# Requirement
Filter task. Return each line of the material that holds the string "will".

# Record set
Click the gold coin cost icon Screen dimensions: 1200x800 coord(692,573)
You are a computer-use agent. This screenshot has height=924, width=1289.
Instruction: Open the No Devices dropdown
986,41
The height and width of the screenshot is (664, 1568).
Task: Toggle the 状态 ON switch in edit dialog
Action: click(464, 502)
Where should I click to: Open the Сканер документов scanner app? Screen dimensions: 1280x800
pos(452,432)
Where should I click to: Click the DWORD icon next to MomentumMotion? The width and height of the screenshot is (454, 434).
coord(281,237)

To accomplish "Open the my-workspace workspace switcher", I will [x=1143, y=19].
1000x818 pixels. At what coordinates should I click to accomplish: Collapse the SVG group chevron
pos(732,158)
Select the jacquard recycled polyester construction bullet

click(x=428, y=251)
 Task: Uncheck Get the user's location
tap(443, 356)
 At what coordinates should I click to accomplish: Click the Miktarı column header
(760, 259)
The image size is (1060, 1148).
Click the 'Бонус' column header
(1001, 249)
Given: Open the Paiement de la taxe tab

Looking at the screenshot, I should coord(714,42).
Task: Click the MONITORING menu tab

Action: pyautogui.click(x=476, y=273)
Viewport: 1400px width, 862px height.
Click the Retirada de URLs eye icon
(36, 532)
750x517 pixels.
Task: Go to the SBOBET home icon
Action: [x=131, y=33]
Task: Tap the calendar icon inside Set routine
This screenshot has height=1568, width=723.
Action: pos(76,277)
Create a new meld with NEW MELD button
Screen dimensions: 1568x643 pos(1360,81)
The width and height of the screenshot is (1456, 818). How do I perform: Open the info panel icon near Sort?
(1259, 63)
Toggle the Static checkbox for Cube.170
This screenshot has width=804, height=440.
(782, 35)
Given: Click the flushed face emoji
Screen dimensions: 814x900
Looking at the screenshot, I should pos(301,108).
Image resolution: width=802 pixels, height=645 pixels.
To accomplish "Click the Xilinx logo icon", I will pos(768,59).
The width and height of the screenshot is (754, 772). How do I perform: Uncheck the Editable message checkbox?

# Your solution
To accomplish "Open the my-workspace workspace switcher", I will [x=1143, y=19].
To accomplish "Click the Xilinx logo icon", I will pos(768,59).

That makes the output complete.